__TO DO__. The line containing "個人資料保護條款 (53, 2220)" opens the span to copy, and the last line of the records below closes it. Write out that span exactly.
%%
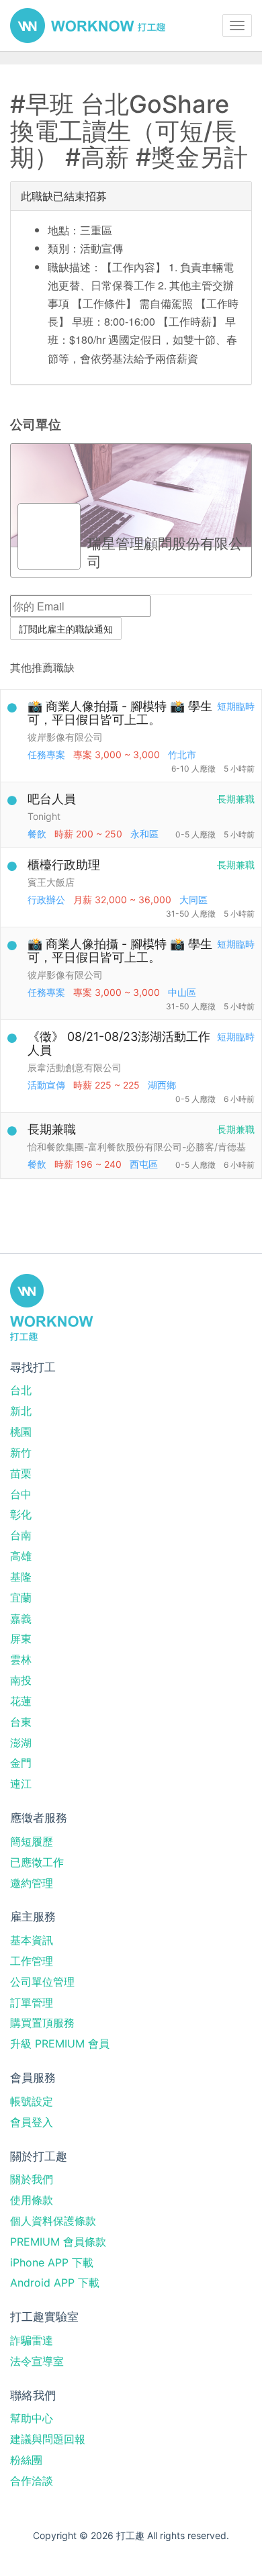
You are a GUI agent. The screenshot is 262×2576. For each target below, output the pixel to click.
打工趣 (87, 25)
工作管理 (31, 1961)
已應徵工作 (37, 1862)
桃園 (21, 1431)
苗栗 (21, 1473)
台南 (21, 1535)
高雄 (21, 1556)
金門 (21, 1762)
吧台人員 (52, 799)
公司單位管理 (42, 1981)
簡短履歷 (31, 1841)
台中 (21, 1494)
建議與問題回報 (47, 2439)
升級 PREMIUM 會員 (60, 2043)
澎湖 (21, 1742)
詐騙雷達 (31, 2340)
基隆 (21, 1576)
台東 (21, 1722)
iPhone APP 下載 (51, 2262)
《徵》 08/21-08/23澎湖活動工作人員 (119, 1043)
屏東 (21, 1638)
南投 (21, 1680)
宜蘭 (21, 1597)
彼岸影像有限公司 (65, 737)
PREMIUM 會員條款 (58, 2241)
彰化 (21, 1514)
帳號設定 (31, 2101)
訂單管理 (31, 2002)
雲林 (21, 1659)
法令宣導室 (37, 2361)
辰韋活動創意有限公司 (75, 1067)
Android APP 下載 (54, 2282)
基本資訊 (31, 1940)
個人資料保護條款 (53, 2220)
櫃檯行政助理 (64, 865)
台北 (21, 1390)
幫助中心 (31, 2418)
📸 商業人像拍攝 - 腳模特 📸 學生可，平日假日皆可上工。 (120, 713)
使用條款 (31, 2200)
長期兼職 (52, 1129)
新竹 (21, 1452)
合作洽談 (31, 2480)
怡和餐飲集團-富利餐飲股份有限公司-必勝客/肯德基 (137, 1146)
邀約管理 (31, 1883)
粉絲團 (26, 2460)
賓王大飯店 (51, 882)
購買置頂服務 (42, 2022)
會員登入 (31, 2122)
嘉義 (21, 1618)
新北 (21, 1411)
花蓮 (21, 1701)
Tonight (44, 816)
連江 (21, 1783)
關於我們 (31, 2179)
%%
__EXERCISE OUTPUT__.
個人資料保護條款 (53, 2220)
櫃檯行政助理 (64, 865)
台北 (21, 1390)
幫助中心 (31, 2418)
📸 商業人像拍攝 - 腳模特 📸 學生可，平日假日皆可上工。 (120, 713)
使用條款 (31, 2200)
長期兼職 (52, 1129)
新竹 (21, 1452)
合作洽談 (31, 2480)
怡和餐飲集團-富利餐飲股份有限公司-必勝客/肯德基 (137, 1146)
邀約管理 (31, 1883)
粉絲團 (26, 2460)
賓王大飯店 (51, 882)
購買置頂服務 (42, 2022)
會員登入 (31, 2122)
嘉義 (21, 1618)
新北 (21, 1411)
花蓮 (21, 1701)
Tonight (44, 816)
連江 (21, 1783)
關於我們 (31, 2179)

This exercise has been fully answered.